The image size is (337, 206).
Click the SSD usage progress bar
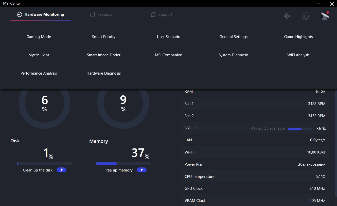(300, 129)
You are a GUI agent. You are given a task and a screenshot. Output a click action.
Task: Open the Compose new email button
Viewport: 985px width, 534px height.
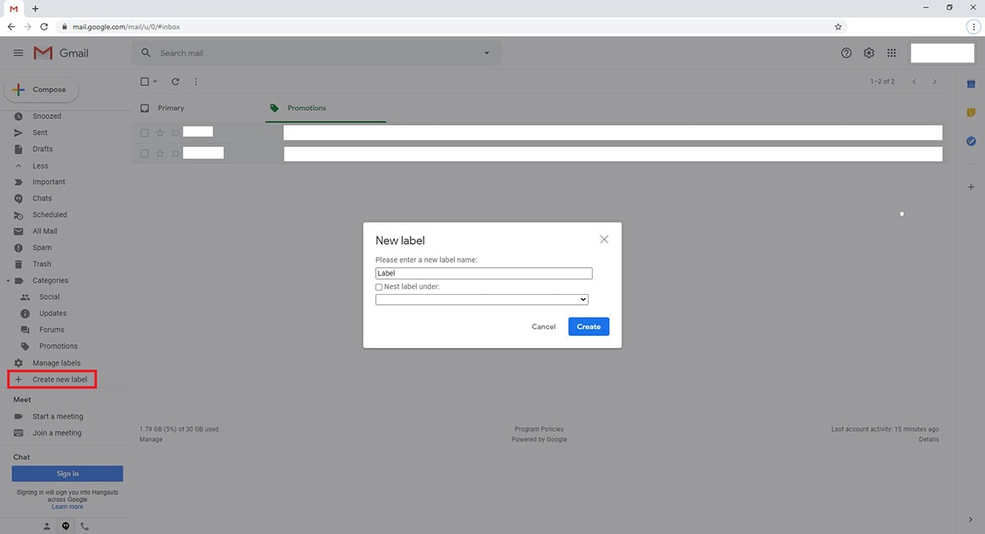41,89
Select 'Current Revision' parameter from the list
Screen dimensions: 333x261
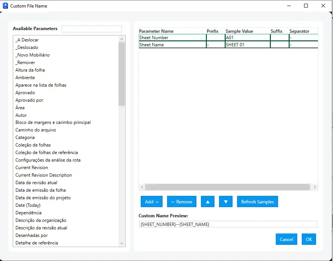pyautogui.click(x=32, y=168)
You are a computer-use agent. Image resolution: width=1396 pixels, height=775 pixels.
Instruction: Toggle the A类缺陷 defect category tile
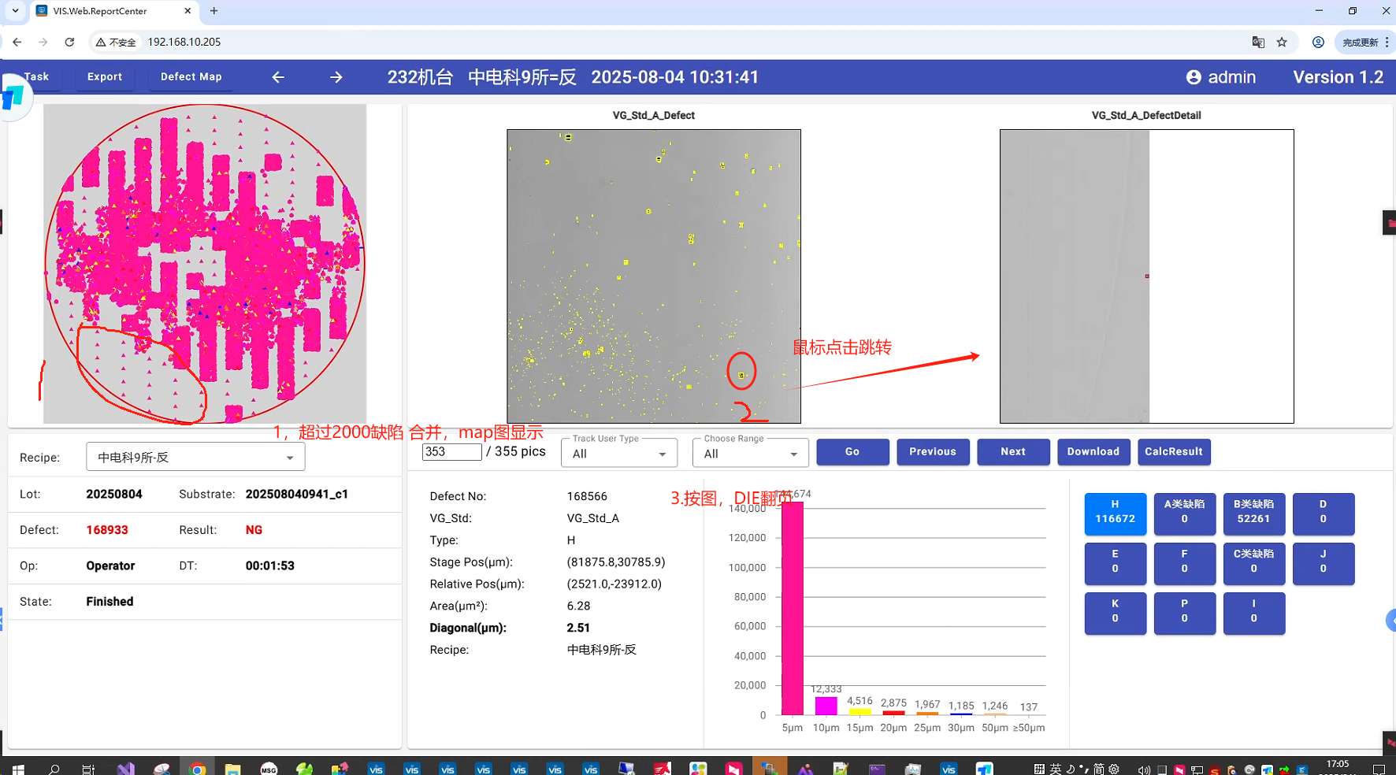click(1184, 513)
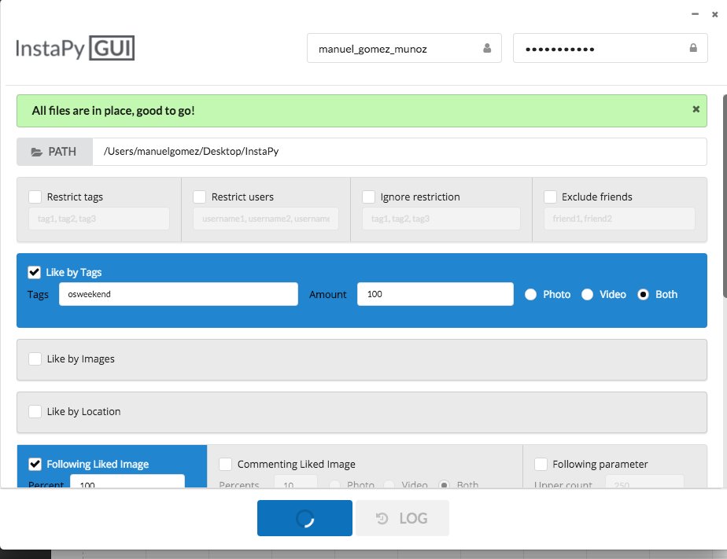Check the Exclude friends checkbox
727x559 pixels.
pos(550,197)
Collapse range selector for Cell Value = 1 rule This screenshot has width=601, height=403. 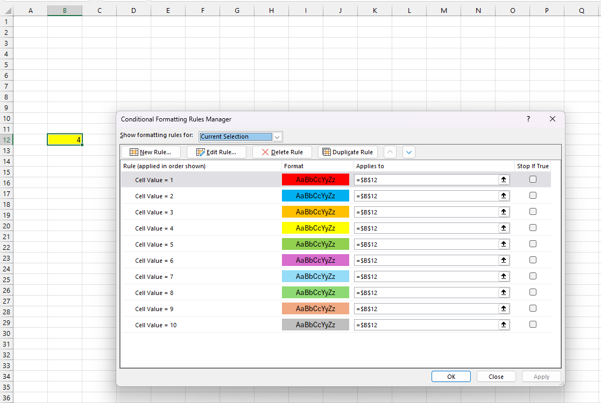point(504,180)
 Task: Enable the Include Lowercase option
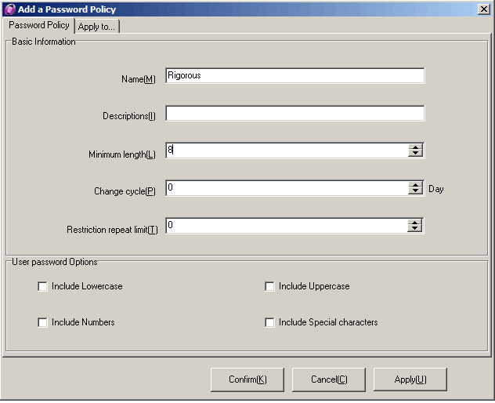[x=43, y=287]
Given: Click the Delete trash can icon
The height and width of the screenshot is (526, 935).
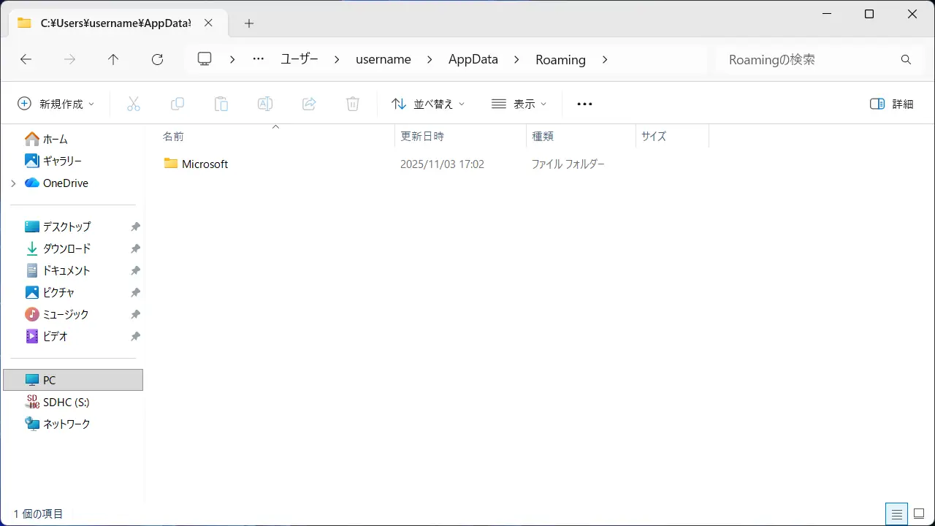Looking at the screenshot, I should coord(353,104).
···
To do:
Reproduce exactly, with no pictures, the lines above from the one holding "You are a GUI" to the one holding "Select 'Current Revision'", inclusive.

Solution to this task:
You are a GUI agent. You are given a task and a screenshot. Output a click action.
Task: Open the Compose new email button
Viewport: 985px width, 534px height.
41,89
Select 'Current Revision' parameter from the list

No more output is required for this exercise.